---------- Listed records ----------
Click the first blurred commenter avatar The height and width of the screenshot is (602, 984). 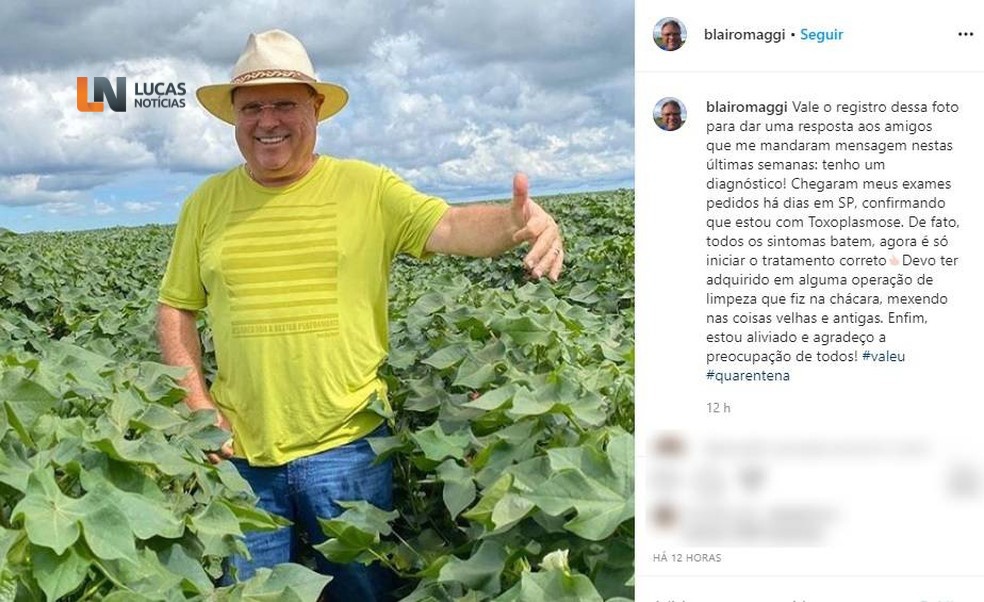tap(668, 446)
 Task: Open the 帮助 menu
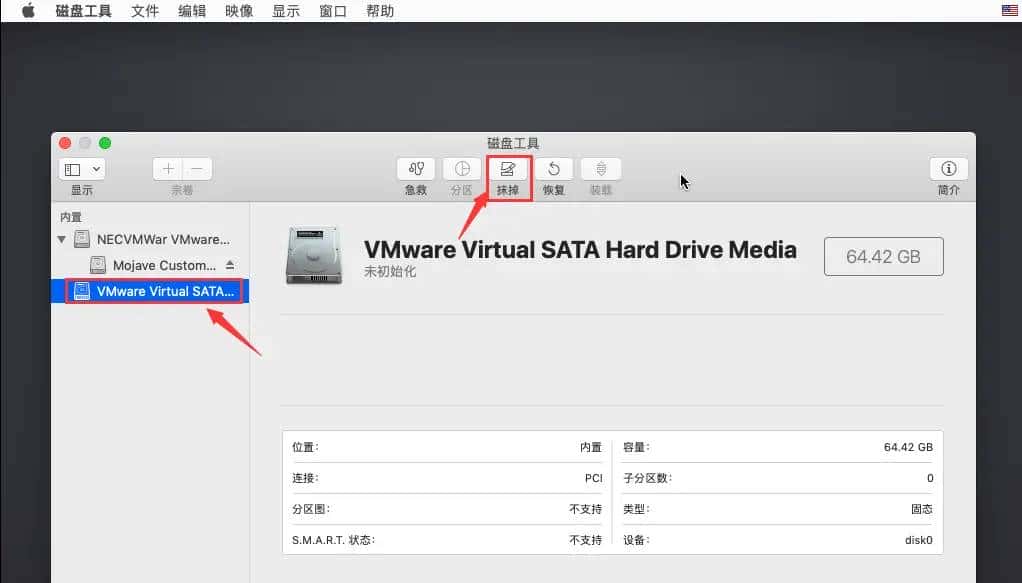380,11
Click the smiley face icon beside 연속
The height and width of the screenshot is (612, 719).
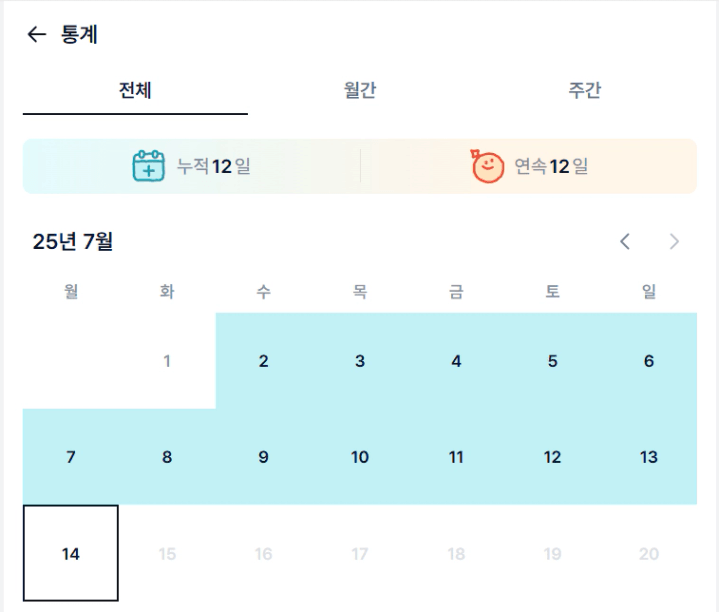click(x=487, y=166)
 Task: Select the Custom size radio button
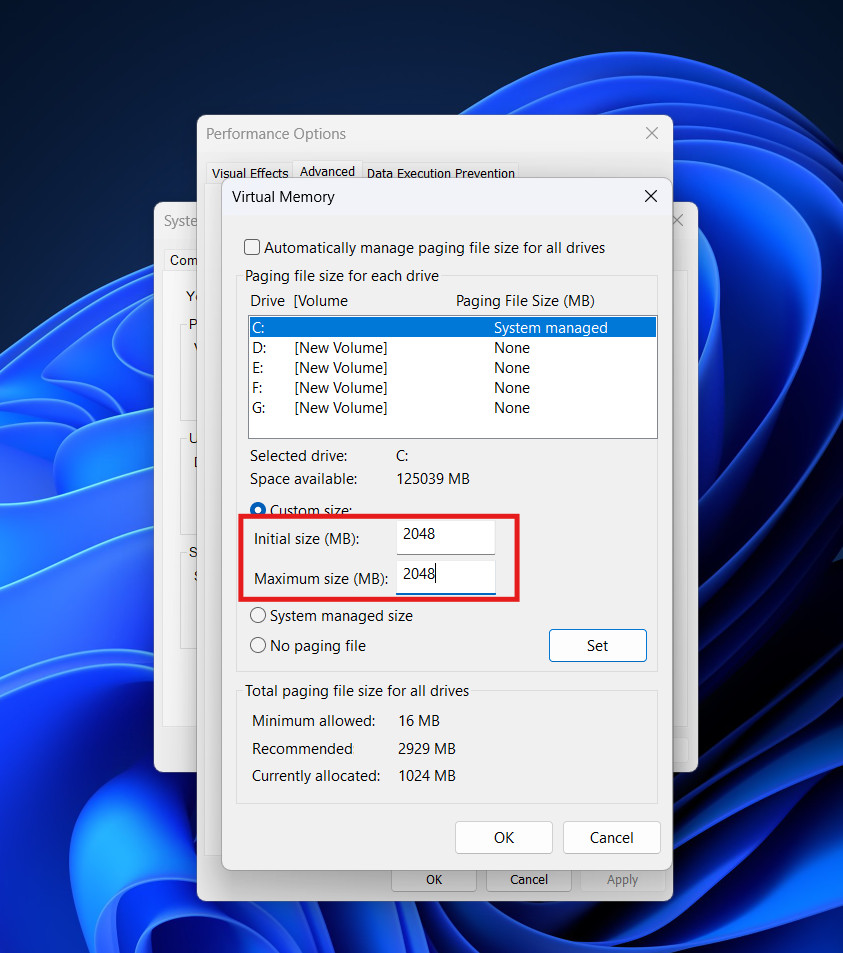point(258,510)
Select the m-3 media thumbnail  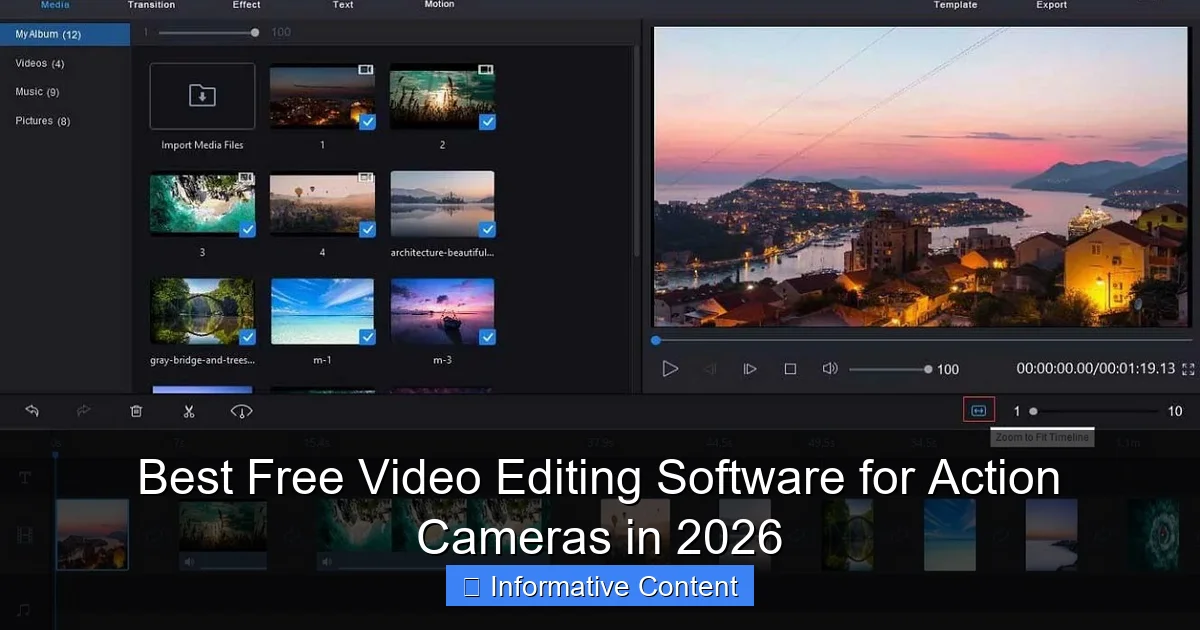tap(442, 310)
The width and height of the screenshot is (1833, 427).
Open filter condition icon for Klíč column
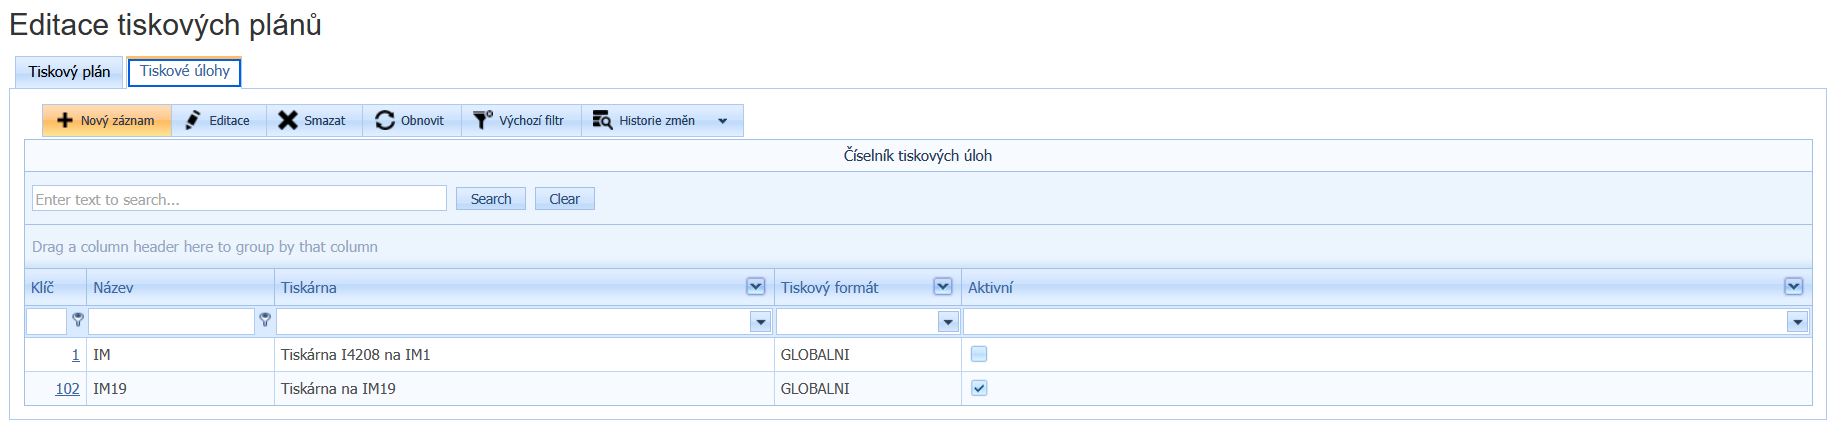[77, 320]
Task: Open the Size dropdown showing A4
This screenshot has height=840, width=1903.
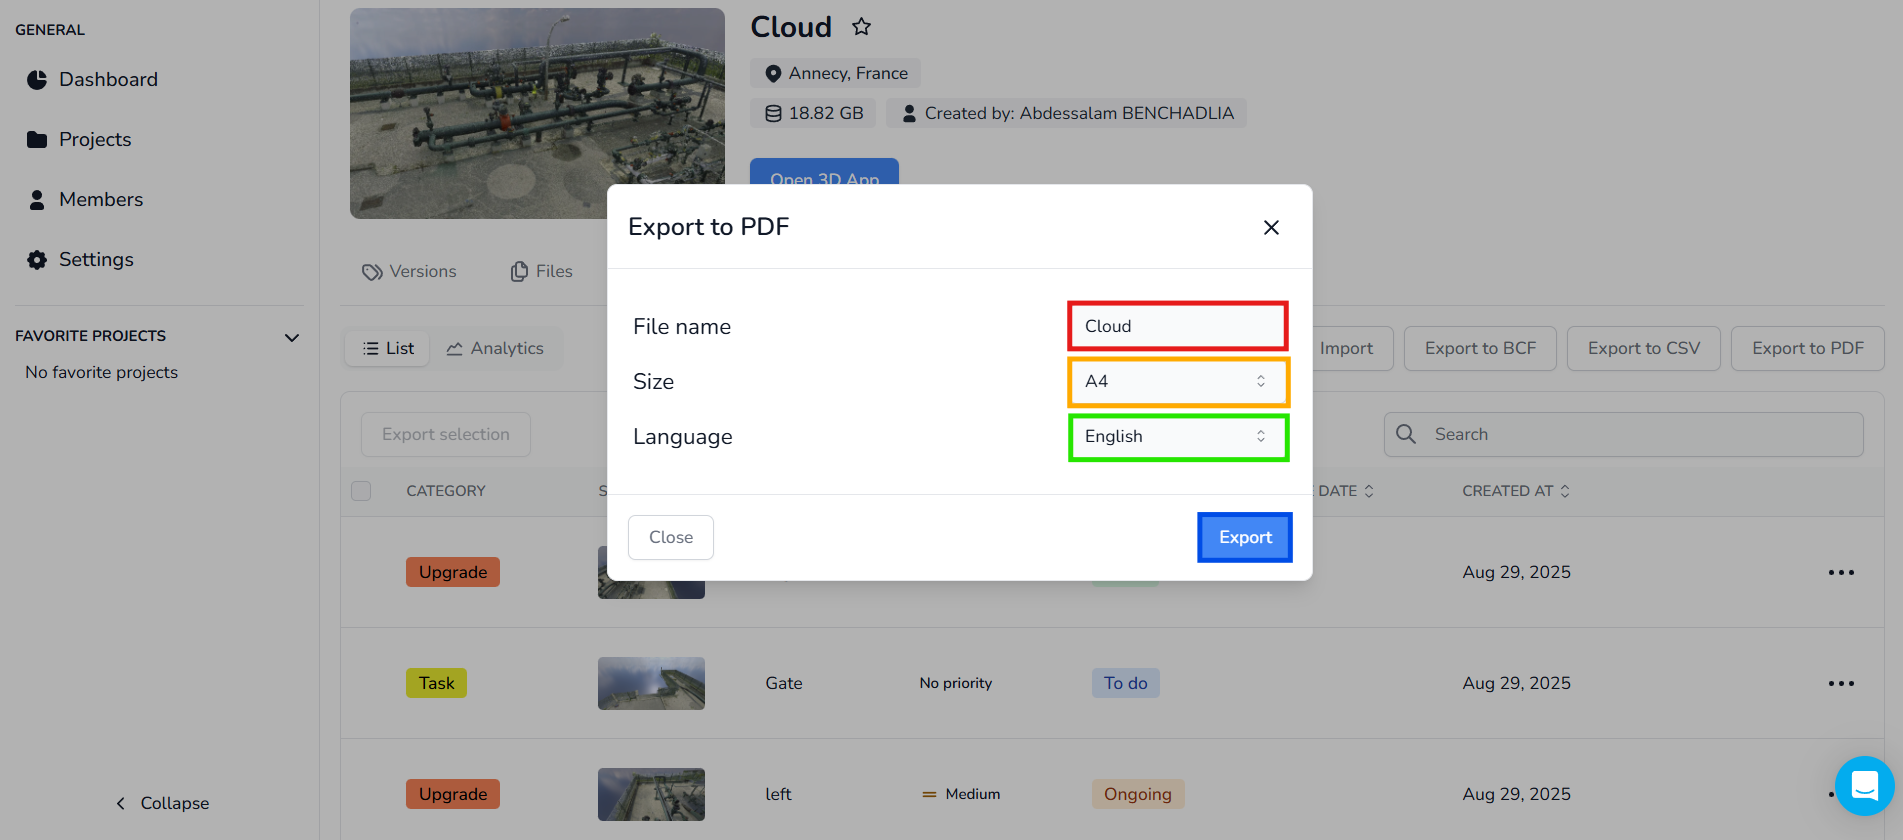Action: (1178, 382)
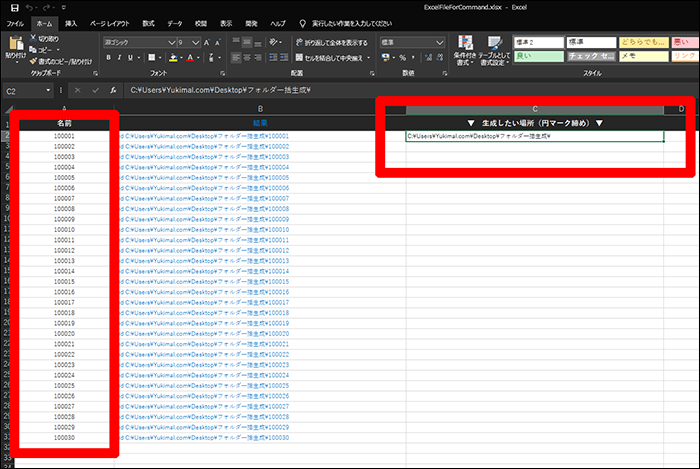Select cell A2 containing 100001
This screenshot has height=469, width=700.
click(x=64, y=135)
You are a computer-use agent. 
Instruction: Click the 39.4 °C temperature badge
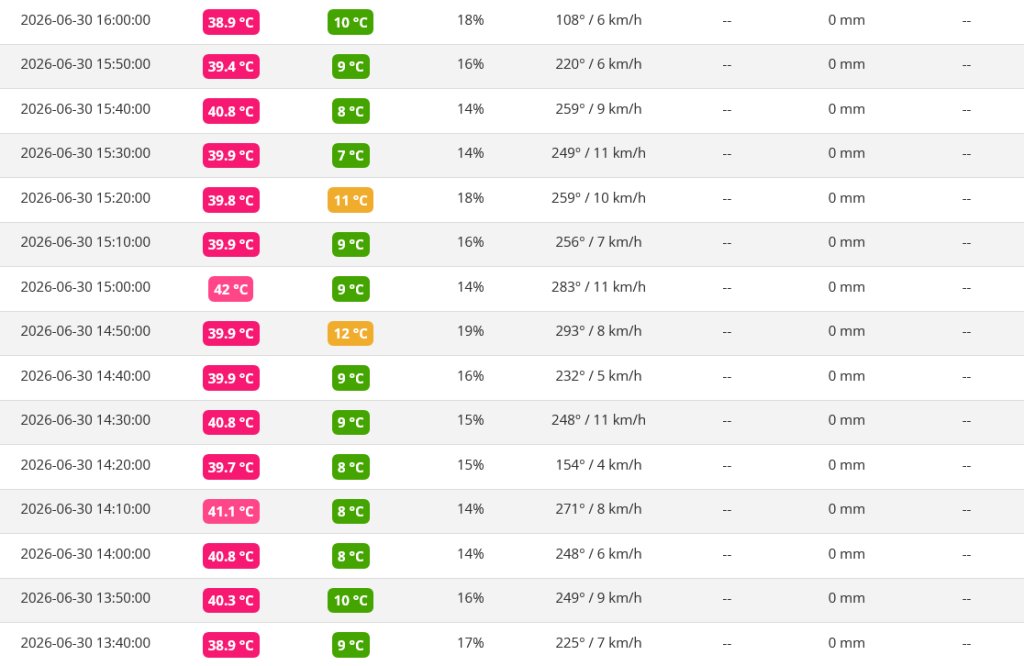[231, 67]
----------
### Task requirements
Exactly as they stand, write the lines from the one holding "Open filter condition icon for Klíč column" to the end of the material, both ends included. Do not copy the pictures.

### Written solution
Open filter condition icon for Klíč column
[77, 320]
Task: Open the Size dropdown showing A4
This screenshot has height=840, width=1903.
Action: (1178, 382)
Select cell A2 containing 100001
This screenshot has height=469, width=700.
click(x=64, y=135)
You are a computer-use agent. 
Instruction: Click the 39.4 °C temperature badge
[231, 67]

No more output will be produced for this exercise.